— RECORD SET —

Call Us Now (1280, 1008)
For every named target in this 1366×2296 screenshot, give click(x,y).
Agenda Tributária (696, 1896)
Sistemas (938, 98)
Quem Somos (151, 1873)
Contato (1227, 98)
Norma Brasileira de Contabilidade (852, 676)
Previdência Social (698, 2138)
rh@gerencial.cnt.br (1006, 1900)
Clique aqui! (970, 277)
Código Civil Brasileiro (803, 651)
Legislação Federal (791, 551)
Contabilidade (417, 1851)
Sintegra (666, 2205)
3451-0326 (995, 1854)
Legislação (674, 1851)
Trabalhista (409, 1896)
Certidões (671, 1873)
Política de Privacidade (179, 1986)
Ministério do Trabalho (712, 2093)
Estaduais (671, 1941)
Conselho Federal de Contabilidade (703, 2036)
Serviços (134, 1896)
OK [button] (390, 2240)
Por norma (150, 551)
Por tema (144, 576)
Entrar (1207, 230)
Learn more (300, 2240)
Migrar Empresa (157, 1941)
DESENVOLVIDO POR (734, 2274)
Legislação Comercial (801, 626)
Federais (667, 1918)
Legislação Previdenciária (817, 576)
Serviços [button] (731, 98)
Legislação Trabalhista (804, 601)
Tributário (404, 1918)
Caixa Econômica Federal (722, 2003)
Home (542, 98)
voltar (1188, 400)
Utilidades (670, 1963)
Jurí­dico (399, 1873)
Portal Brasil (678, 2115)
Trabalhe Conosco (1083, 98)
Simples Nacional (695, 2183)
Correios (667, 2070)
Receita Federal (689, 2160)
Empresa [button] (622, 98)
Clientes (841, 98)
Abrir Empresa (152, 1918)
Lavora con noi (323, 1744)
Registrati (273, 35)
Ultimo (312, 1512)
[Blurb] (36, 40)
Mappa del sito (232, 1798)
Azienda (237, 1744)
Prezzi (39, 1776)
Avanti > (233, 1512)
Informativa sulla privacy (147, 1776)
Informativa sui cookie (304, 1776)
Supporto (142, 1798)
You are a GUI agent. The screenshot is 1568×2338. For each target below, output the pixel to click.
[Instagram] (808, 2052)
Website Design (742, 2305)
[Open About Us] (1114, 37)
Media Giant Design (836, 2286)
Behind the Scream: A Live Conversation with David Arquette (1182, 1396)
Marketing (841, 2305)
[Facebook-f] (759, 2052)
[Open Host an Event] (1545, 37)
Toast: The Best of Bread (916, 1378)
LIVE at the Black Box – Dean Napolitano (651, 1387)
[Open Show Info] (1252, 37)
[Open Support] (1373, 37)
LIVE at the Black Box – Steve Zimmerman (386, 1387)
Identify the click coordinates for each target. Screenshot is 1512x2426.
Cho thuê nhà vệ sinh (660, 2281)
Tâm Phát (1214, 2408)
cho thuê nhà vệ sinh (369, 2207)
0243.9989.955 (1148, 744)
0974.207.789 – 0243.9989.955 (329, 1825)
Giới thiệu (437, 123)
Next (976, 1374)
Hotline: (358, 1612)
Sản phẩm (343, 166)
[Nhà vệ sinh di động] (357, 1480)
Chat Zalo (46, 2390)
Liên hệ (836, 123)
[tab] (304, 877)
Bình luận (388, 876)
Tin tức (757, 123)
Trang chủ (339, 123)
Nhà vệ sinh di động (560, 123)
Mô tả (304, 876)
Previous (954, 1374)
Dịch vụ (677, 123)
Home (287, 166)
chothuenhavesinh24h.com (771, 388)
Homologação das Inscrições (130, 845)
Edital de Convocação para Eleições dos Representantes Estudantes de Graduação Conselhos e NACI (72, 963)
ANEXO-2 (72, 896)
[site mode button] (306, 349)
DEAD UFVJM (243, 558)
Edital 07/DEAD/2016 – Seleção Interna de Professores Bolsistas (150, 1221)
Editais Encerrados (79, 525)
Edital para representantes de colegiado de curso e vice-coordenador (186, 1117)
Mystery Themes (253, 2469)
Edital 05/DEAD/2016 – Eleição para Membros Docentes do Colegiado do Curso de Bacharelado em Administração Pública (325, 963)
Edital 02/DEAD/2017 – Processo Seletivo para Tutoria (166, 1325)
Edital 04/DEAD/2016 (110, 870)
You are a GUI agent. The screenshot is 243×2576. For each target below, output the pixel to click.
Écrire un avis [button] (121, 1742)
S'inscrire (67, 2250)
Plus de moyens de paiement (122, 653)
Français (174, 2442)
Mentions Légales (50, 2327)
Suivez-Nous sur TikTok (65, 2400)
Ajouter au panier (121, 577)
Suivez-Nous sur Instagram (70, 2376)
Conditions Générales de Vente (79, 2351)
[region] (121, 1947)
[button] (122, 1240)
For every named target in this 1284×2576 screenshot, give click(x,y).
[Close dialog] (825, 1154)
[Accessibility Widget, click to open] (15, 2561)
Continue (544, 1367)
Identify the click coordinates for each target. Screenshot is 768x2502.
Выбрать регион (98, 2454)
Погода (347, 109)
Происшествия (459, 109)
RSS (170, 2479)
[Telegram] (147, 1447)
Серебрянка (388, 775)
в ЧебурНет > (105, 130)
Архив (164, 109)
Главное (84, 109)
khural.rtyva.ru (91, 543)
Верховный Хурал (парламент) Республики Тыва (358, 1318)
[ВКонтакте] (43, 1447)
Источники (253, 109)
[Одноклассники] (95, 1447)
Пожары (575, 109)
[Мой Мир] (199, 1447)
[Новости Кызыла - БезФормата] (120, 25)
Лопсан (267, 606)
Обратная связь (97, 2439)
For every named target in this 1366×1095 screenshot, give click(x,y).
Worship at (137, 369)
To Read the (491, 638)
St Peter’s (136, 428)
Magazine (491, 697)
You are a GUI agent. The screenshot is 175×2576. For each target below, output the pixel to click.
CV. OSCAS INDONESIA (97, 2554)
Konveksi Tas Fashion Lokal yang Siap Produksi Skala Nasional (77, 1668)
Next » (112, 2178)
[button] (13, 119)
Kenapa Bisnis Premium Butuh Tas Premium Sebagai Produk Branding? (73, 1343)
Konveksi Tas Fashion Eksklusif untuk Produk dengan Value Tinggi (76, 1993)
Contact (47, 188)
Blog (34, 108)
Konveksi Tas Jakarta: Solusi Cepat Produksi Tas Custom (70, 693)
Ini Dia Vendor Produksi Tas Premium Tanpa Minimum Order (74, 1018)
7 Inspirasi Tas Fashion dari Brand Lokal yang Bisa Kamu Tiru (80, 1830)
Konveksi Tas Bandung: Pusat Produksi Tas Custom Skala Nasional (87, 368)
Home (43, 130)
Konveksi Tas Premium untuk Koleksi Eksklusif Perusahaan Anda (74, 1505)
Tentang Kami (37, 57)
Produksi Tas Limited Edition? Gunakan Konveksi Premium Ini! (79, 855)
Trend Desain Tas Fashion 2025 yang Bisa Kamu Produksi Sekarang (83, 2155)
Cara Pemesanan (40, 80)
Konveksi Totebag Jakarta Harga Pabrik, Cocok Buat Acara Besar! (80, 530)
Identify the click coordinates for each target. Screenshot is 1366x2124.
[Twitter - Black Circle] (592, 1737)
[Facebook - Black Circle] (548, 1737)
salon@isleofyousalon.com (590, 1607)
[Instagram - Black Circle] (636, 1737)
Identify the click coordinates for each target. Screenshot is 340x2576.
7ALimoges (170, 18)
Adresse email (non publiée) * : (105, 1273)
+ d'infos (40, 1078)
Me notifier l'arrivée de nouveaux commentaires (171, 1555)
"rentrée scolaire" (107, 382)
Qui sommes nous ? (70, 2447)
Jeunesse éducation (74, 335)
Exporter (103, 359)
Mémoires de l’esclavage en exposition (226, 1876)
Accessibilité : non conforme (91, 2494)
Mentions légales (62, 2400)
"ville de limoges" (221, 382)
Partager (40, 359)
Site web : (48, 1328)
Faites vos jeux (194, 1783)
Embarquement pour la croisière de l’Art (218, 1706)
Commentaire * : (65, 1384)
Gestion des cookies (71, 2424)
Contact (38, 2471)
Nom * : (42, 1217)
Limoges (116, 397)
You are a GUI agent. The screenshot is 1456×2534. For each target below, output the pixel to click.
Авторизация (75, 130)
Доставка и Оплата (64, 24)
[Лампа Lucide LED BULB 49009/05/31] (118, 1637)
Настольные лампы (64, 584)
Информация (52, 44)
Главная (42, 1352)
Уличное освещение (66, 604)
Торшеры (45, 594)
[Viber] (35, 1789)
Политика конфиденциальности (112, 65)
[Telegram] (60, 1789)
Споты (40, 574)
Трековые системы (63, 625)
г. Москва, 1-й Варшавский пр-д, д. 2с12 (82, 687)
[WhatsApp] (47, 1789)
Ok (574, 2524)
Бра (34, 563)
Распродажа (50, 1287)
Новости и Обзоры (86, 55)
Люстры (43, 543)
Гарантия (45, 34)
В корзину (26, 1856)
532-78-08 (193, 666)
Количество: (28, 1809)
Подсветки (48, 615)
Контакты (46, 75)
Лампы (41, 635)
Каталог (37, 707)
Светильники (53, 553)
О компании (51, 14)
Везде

— WHAT IS BEING ASKED —
Transcribe the listing above line for line, from the first line to the line containing "LIVE at the Black Box – Dean", inclusive, with no other lines.

— WRITTEN SOLUTION —
Call Us Now (1280, 1008)
For every named target in this 1366×2296 screenshot, give click(x,y).
Agenda Tributária (696, 1896)
Sistemas (938, 98)
Quem Somos (151, 1873)
Contato (1227, 98)
Norma Brasileira de Contabilidade (852, 676)
Previdência Social (698, 2138)
rh@gerencial.cnt.br (1006, 1900)
Clique aqui! (970, 277)
Código Civil Brasileiro (803, 651)
Legislação Federal (791, 551)
Contabilidade (417, 1851)
Sintegra (666, 2205)
3451-0326 (995, 1854)
Legislação (674, 1851)
Trabalhista (409, 1896)
Certidões (671, 1873)
Política de Privacidade (179, 1986)
Ministério do Trabalho (712, 2093)
Estaduais (671, 1941)
Conselho Federal de Contabilidade (703, 2036)
Serviços (134, 1896)
OK [button] (390, 2240)
Por norma (150, 551)
Por tema (144, 576)
Entrar (1207, 230)
Learn more (300, 2240)
Migrar Empresa (157, 1941)
DESENVOLVIDO POR (734, 2274)
Legislação Comercial (801, 626)
Federais (667, 1918)
Legislação Previdenciária (817, 576)
Serviços [button] (731, 98)
Legislação Trabalhista (804, 601)
Tributário (404, 1918)
Caixa Econômica Federal (722, 2003)
Home (542, 98)
voltar (1188, 400)
Utilidades (670, 1963)
Jurí­dico (399, 1873)
Portal Brasil (678, 2115)
Trabalhe Conosco (1083, 98)
Simples Nacional (695, 2183)
Correios (667, 2070)
Receita Federal (689, 2160)
Empresa [button] (622, 98)
Clientes (841, 98)
Abrir Empresa (152, 1918)
Lavora con noi (323, 1744)
Registrati (273, 35)
Ultimo (312, 1512)
[Blurb] (36, 40)
Mappa del sito (232, 1798)
Azienda (237, 1744)
Prezzi (39, 1776)
Avanti > (233, 1512)
Informativa sulla privacy (147, 1776)
Informativa sui cookie (304, 1776)
Supporto (142, 1798)
You are a GUI agent. The screenshot is 1568×2338. For each target below, output the pixel to click.
[Instagram] (808, 2052)
Website Design (742, 2305)
[Open About Us] (1114, 37)
Media Giant Design (836, 2286)
Behind the Scream: A Live Conversation with David Arquette (1182, 1396)
Marketing (841, 2305)
[Facebook-f] (759, 2052)
[Open Host an Event] (1545, 37)
Toast: The Best of Bread (916, 1378)
LIVE at the Black Box – Dean Napolitano (651, 1387)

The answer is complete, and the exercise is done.